Malgrado o Rio de Janeiro apresentar enormes desafios em saúde, como a incidência alta de tuberculose, o risco de epidemia de dengue a cada verão, a maior taxa de envelhecimento populacional do Brasil, etc, a unidade das ações de saúde se destacam com enorme importância.
A herança de uma capital nacional legou uma importante e complexa rede de saúde, sobretudo hospitalar, situada na cidade do Rio de Janeiro, além de importantes universidades e centros de pesquisas, como a Fiocruz.
O Rio de Janeiro possui a maior rede hospitalar do Brasil e deveria ser a referência inequívoca para as ações de média e alta complexidade em saúde para os pacientes de todo o estado e, em alguns casos, para o Brasil.

------------------------------------------------------------------------

## Tarefas obrigatórias
(a) Que centro de pesquisa o trecho sobre a saúde no Rio de Janeiro cita como exemplo?
(b) Por favor, reproduza o trecho sobre a saúde no Rio de Janeiro entre "Malgrado o Rio" e "com enorme importância.", inclusive.

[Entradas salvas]
------------------------------------------------------------------------

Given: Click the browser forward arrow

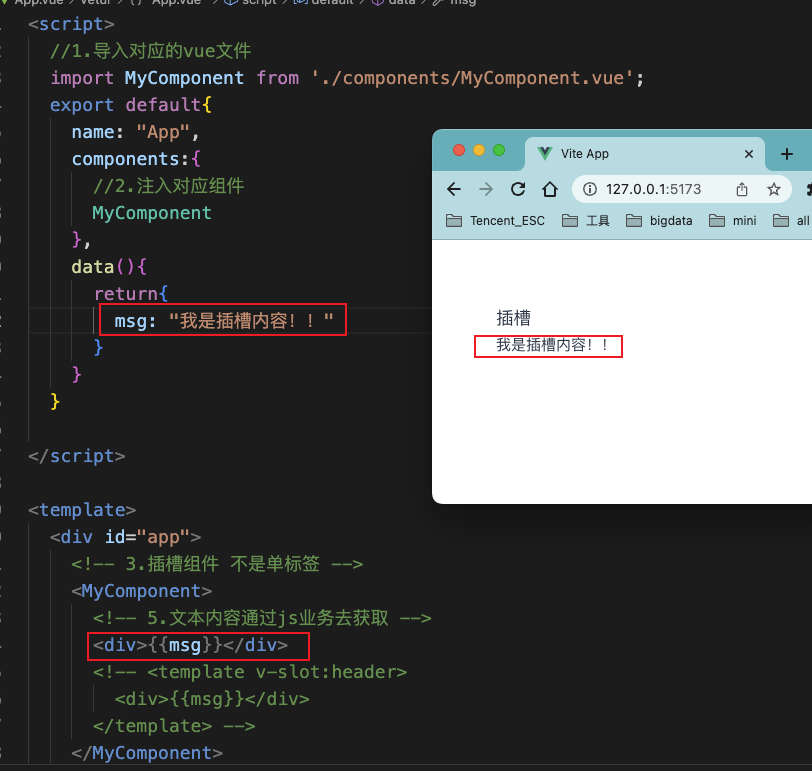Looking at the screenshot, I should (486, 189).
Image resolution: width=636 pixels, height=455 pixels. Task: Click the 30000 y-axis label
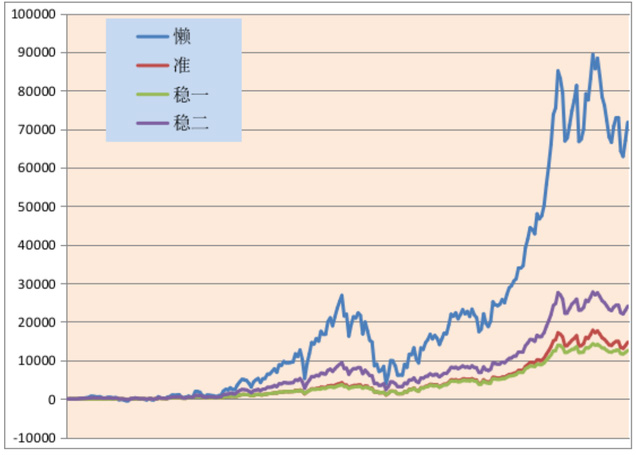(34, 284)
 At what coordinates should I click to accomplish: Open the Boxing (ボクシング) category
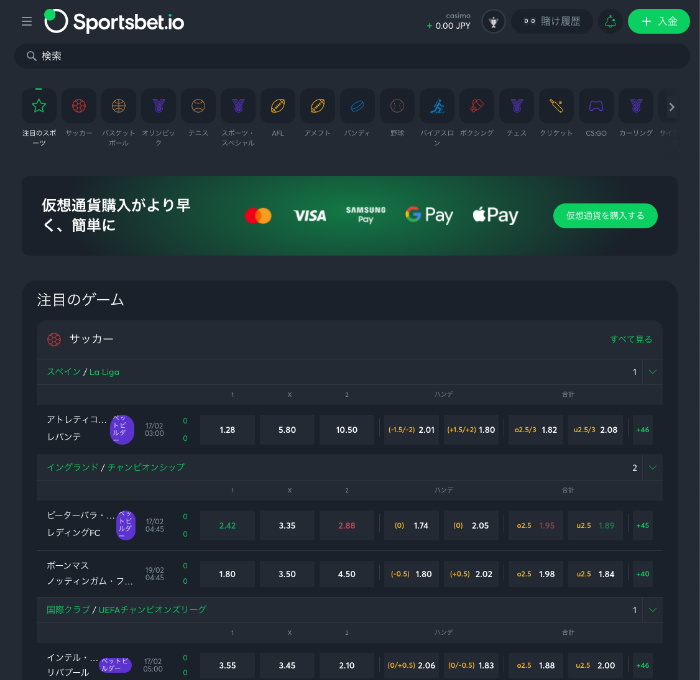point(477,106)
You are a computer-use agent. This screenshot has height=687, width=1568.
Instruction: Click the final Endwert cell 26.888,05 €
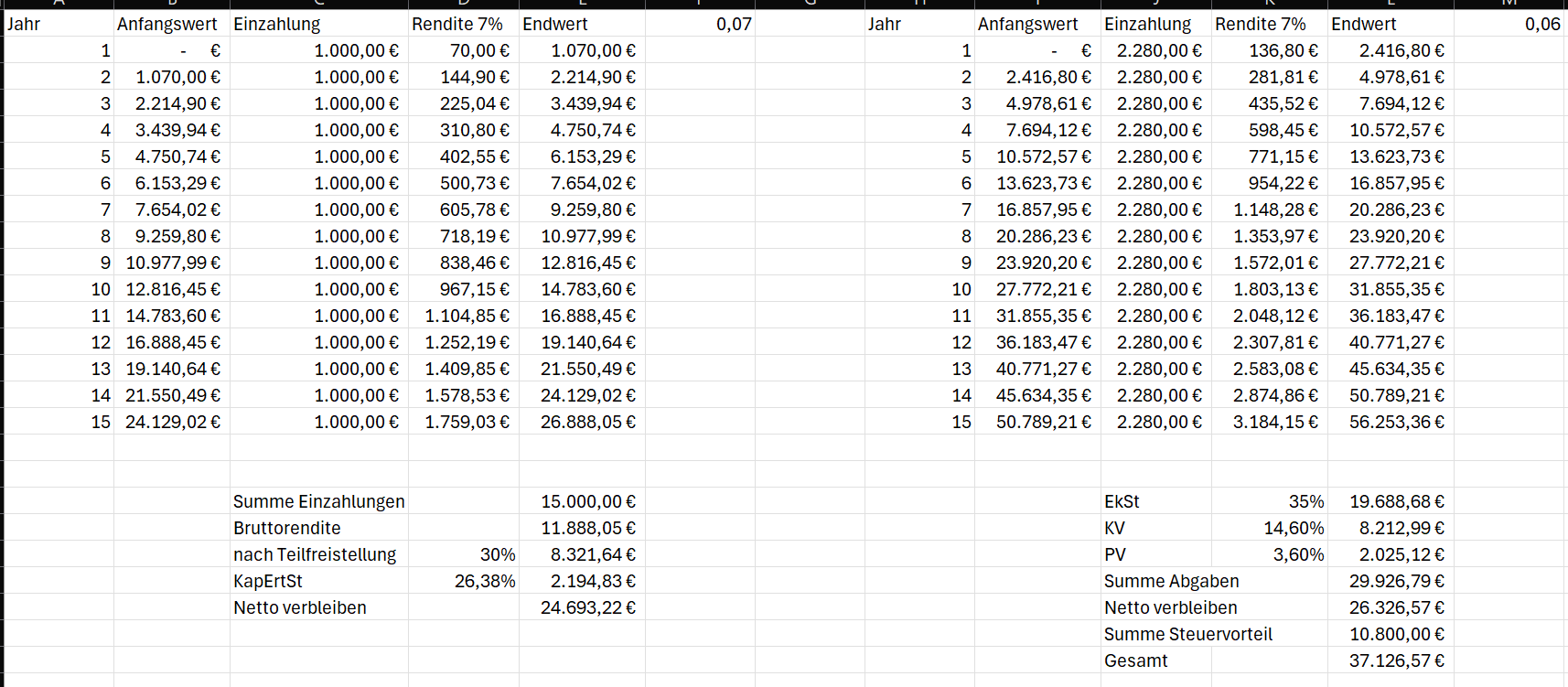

------------------------------------------------------------------------

## Respostas por tarefa
(a) A Fiocruz.

(b)
Malgrado o Rio de Janeiro apresentar enormes desafios em saúde, como a incidência alta de tuberculose, o risco de epidemia de dengue a cada verão, a maior taxa de envelhecimento populacional do Brasil, etc, a unidade das ações de saúde se destacam com enorme importância.